Promotoria quer processo por assédio moral contra a France Télécom

Paris, 7 Jul 2016 (AFP) - A Promotoria de Paris solicitou um processo por "assédio moral" contra a France Télécom e seu ex-presidente Didier Lombard no caso da onda de suicídios de funcionários da empresa, informou uma fonte judicial.

A France Télécom e Didier Lombard são suspeitos de aplicar uma política de desestabilização dos funcionários para acelerar os pedidos de demissão na empresa, afetada por uma onda de suicídio em 2008 e 2009.

A France Télécom, agora Orange, é a primeira empresa do índice CAC 40 da Bolsa de Paris acusada de assédio moral. Um processo obrigaria a justiça a pronunciar-se sobre o primeiro caso de assédio em grande escala em uma empresa deste porte.

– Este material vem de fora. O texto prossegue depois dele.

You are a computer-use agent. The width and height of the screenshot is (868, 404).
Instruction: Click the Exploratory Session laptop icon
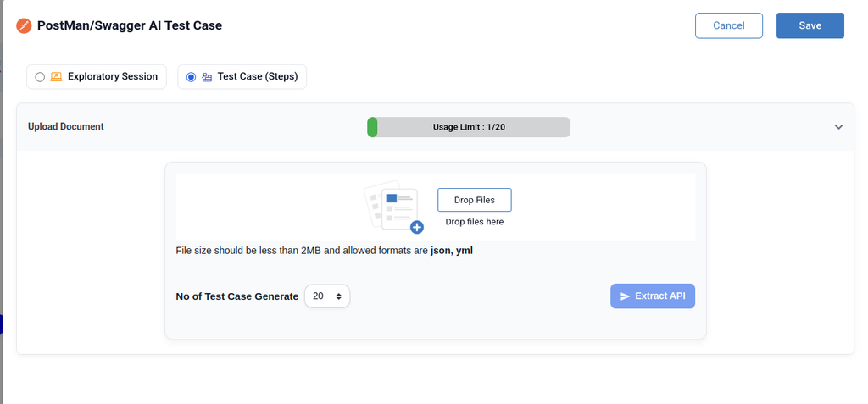(x=56, y=77)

No requerimento, com data de 22 de junho, a Promotoria também pede um processo por assédio moral para outros dois executivos, Louis-Pierre Wenes, ex-número dois da empresa, e Olivier Barberot, ex-diretor de Recursos Humanos, e para quatro executivos por cumplicidade, de acordo com a fonte judicial.

O juiz de instrução, que coordena o caso que provocou grande comoção entre a opinião pública francesa, deve decidir sobre os próximos passos.

A Promotoria alega que France Télécom aplicou a partir de 2007, com "ações repetidas", uma política empresarial que teve como efeito "desestabilizar" os funcionários e "criar um clima profissional de ansiedade", em um contexto delicado de reestruturação, segundo uma fonte próxima à investigação.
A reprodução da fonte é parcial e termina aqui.